Segment Start: DATA RECORDS

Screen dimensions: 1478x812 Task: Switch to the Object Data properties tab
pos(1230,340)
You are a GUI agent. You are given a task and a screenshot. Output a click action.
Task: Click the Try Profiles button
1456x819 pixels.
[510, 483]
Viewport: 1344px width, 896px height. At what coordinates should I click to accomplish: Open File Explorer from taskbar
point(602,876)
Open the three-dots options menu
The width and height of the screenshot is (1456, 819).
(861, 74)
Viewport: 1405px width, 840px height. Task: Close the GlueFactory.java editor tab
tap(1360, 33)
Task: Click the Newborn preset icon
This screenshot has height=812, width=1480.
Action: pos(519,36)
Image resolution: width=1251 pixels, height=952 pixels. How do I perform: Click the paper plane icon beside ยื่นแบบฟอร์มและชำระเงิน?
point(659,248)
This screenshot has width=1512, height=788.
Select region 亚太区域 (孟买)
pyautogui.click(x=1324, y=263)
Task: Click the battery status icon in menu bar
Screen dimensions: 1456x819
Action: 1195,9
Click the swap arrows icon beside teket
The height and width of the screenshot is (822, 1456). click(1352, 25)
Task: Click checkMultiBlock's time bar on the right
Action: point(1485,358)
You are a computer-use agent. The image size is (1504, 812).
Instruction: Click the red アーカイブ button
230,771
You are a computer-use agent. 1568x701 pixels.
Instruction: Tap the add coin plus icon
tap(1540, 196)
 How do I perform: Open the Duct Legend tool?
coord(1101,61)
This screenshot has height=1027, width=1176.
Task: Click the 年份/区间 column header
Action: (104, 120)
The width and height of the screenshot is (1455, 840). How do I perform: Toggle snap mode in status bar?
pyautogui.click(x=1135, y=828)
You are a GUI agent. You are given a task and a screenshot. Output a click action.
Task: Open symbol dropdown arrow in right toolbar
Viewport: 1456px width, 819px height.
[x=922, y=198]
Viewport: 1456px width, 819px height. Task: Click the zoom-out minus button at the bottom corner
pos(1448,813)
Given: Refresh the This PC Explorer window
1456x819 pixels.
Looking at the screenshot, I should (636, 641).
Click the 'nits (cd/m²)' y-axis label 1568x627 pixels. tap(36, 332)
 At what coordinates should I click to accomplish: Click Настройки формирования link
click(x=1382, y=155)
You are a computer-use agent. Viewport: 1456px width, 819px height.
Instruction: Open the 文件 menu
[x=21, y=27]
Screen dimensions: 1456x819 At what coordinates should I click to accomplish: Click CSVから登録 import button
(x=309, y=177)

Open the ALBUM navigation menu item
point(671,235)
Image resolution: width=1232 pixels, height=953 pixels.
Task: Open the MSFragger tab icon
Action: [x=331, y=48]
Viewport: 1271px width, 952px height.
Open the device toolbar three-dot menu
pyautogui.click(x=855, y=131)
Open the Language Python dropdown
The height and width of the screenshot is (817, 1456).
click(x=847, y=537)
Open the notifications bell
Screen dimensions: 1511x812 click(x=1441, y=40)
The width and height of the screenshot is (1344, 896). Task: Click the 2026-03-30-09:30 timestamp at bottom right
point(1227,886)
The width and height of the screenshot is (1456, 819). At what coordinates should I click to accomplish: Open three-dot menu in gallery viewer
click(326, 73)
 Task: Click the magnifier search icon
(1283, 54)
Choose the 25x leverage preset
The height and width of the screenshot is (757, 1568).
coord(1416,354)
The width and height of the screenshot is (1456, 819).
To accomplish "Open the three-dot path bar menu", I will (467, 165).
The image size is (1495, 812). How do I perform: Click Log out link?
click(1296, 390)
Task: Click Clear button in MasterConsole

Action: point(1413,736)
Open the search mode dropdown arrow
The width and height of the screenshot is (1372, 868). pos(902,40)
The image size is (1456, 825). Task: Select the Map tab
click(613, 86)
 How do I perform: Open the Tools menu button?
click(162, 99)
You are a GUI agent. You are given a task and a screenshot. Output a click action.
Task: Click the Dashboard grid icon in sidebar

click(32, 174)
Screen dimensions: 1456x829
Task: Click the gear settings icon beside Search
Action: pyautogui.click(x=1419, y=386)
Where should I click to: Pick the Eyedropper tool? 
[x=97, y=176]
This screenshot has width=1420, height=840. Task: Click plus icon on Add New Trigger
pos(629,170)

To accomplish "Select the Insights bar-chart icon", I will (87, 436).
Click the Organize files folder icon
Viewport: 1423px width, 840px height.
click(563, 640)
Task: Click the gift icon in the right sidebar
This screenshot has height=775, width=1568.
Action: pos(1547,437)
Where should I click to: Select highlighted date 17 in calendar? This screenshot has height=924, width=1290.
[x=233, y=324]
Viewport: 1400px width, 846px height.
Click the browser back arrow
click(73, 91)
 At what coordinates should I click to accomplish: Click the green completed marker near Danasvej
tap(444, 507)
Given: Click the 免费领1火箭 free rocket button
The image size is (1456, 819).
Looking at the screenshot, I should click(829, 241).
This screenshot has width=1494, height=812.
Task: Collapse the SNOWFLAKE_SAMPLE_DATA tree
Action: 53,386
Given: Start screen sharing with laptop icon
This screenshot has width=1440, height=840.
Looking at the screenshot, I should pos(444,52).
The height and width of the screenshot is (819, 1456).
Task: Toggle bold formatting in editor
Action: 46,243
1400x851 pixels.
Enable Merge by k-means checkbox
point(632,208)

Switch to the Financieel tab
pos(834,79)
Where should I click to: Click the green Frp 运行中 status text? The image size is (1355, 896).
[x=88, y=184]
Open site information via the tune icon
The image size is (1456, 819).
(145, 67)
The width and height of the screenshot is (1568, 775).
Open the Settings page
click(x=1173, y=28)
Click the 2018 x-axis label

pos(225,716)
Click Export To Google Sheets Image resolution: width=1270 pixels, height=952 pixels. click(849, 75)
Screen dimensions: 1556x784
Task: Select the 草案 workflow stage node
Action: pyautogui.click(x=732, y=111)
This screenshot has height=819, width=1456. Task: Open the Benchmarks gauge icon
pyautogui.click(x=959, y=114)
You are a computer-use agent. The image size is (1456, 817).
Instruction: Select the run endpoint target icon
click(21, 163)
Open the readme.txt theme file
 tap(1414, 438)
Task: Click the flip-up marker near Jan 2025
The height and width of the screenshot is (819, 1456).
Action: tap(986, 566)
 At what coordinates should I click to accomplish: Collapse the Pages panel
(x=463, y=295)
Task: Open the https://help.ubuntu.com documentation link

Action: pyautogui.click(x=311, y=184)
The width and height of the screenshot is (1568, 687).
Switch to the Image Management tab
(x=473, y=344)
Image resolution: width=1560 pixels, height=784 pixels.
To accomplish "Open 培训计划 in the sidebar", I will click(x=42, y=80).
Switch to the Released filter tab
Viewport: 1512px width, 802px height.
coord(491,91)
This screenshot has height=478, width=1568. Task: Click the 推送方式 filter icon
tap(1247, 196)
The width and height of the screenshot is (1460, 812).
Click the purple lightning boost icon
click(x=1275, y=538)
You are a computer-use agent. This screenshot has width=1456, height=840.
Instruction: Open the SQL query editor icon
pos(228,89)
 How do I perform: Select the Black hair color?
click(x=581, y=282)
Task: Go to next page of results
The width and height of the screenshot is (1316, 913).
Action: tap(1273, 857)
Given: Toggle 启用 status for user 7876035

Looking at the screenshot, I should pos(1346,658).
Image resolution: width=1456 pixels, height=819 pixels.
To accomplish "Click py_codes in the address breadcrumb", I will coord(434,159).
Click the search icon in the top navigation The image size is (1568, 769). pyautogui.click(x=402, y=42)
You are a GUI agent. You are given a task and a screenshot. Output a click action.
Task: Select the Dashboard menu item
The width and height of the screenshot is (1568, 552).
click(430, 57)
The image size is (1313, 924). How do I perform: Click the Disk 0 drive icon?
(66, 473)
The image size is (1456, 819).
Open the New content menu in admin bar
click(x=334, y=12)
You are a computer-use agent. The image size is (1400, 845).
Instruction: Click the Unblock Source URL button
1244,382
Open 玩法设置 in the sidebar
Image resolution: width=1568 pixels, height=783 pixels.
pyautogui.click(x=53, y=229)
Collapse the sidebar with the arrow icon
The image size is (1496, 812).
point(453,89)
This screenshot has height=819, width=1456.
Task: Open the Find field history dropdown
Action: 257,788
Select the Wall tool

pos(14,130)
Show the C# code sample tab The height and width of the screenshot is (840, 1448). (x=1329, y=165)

Segment End: DATA RECORDS

## [ABOUT THIS TASK]
Copy the lines of the data above exactly as written, beginning with the line containing "Open the Settings page" and ending with the line containing "You are a computer-use agent. The image size is (1456, 817).", and leave out all other lines.

## [ANSWER TO THE PROBLEM]
Open the Settings page
click(x=1173, y=28)
Click the 2018 x-axis label

pos(225,716)
Click Export To Google Sheets Image resolution: width=1270 pixels, height=952 pixels. click(849, 75)
Screen dimensions: 1556x784
Task: Select the 草案 workflow stage node
Action: pyautogui.click(x=732, y=111)
This screenshot has height=819, width=1456. Task: Open the Benchmarks gauge icon
pyautogui.click(x=959, y=114)
You are a computer-use agent. The image size is (1456, 817).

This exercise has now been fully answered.